George F. Will
On Jan. 10, 1980, Daniel Patrick Moynihan, then in the first of his four terms, delivered a Senate speech pertinent to today’s foremost U.S. foreign policy challenge: China. Casting a cold eye on the Soviet Union 17 days after its Christmas Eve invasion of Afghanistan, Moynihan criticized the preceding decade’s excessive emphasis on detente (citing Samuel Johnson: “the triumph of hope over experience”). He added that increased Soviet stridency and aggressiveness suggested the behavior of “a wounded bear.” He had recently said “the defining event” of the 1980s “might well be the breakup of the Soviet Empire.” And it also could be “the defining danger.”
Forty-two years later, China becomes more dangerous as its decline becomes more predictable. Writing in the Spectator, Rana Mitter, a British historian and political scientist, cites a U.N. report that China’s population growth has declined 94 percent, from 8 million in 2011 to 480,000 last year. The projection of China’s 15- to 64-year-old population in 2100 has been revised from 579 million to 378 million.
“Today,” Mitter writes, “every 100 working-age Chinese need to support 20 retirees. If trends continue, by the turn of the next century, every 100 workers will have to support 120 retirees.”

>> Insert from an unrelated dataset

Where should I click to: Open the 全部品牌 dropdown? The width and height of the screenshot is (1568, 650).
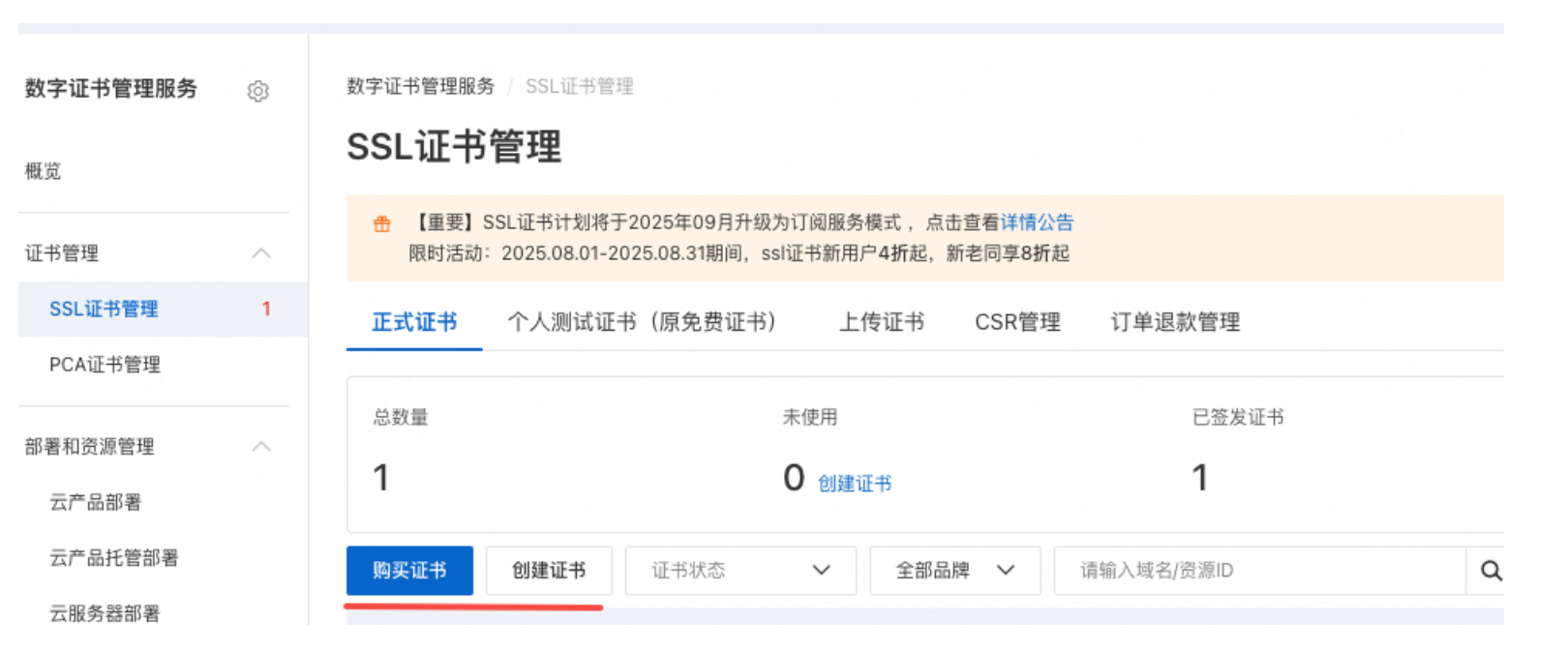point(954,571)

The 10.6 million Chinese babies born in 2021 were 1.4 million fewer than in 2020. “This,” Mitter says, “was a lower birth rate than in the great famine of the 1950s.” Four years ago, Chinese media encouraged women looking for “Mr Right” to settle for “Mr OK.” A newspaper editorial explained that “marriage is a process of tolerating each other.”
All this might mean, Mitter says, that “China’s ambition to become the world’s largest economy is slipping out of reach.” The Soviet Union in the 1980s became more truculent as it became more anxious about its waning vitality compared with that of the West and the “Asian Tigers” — e.g., Hong Kong, Singapore, South Korea, Taiwan. As China becomes increasingly fixated on its demographic destiny, it, too, might become more dangerous. If intractable population trends indicate that China is at its geopolitical apogee, it might attempt to leap at Taiwan through a closing window of opportunity.

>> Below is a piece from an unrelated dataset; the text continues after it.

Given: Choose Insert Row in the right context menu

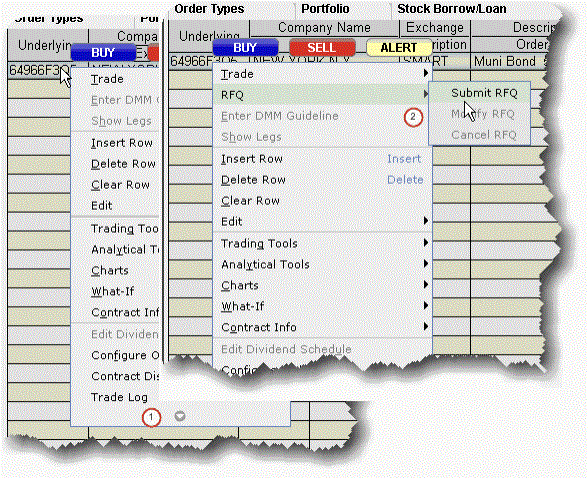Looking at the screenshot, I should point(322,159).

If so, deterrence requires urgency in turning the island into the much-discussed “porcupine,” so well-armed and trained (for mountain and urban warfare) that it is too prickly to swallow. John R. Bolton, presidential national security adviser from 2018-2019, suggests in National Review “home-porting U.S. naval vessels and stationing meaningful U.S. military forces in Taiwan. Troop deployments will be necessary in any case to train and assist Taiwanese troops to handle the new weapons systems and necessary joint military exercises.”
The act would, inter alia, designate Taiwan as a “major non-NATO ally,” authorize $6.5 billion over four years in security assistance to prepare for various threats (invasion, blockade, cyberattacks), authorize a War Reserve Stockpile (prepositioned munitions and other vital supplies), prevent restrictions on bilateral relations between U.S. officials and their Taiwan counterparts, and elevate Taiwan’s status in international institutions.
The TPA also would mandate changing the U.S. government’s vocabulary pertaining to Taiwan, changes that might seem trivial to Americans, but would not seem so to Beijing: ending the practice of referring to Taiwan’s government as the “Taiwan authorities,” changing the language used to describe Taiwan’s diplomatic presence in Washington from “Taipei Economic and Cultural Representative Office” to “Taiwan Representative Office.”
These would be small increments in treating Taiwan — a vibrant democracy of 24 million — as what it manifestly is: a nation-state. Small increments can have a large cumulative effect, which is why, for example, Beijing, since House Speaker Nancy Pelosi’s visit to Taiwan, has been trying to establish a new normal by increasing the intensity of its military operations in the air and sea around the island.
When asked on Aug. 8 whether the Defense Department had changed its assessment that China will not attempt a military conquest of Taiwan in the next two years, Colin Kahl, undersecretary of defense for policy, was admirably terse: “No.”
Assessments can, of course, be mistaken — Pearl Harbor, Chinese intervention in the Korean War, the 1968 Tet offensive in Vietnam, weapons of mass destruction in Iraq, etc. The Defense Department’s assessment of the likelihood of a near-term invasion had better be right. Reports vary concerning the number of simulations there have been in recent years of U.S.-China military conflict over Taiwan. Whatever the number is, it appears to be almost the number in which China prevailed.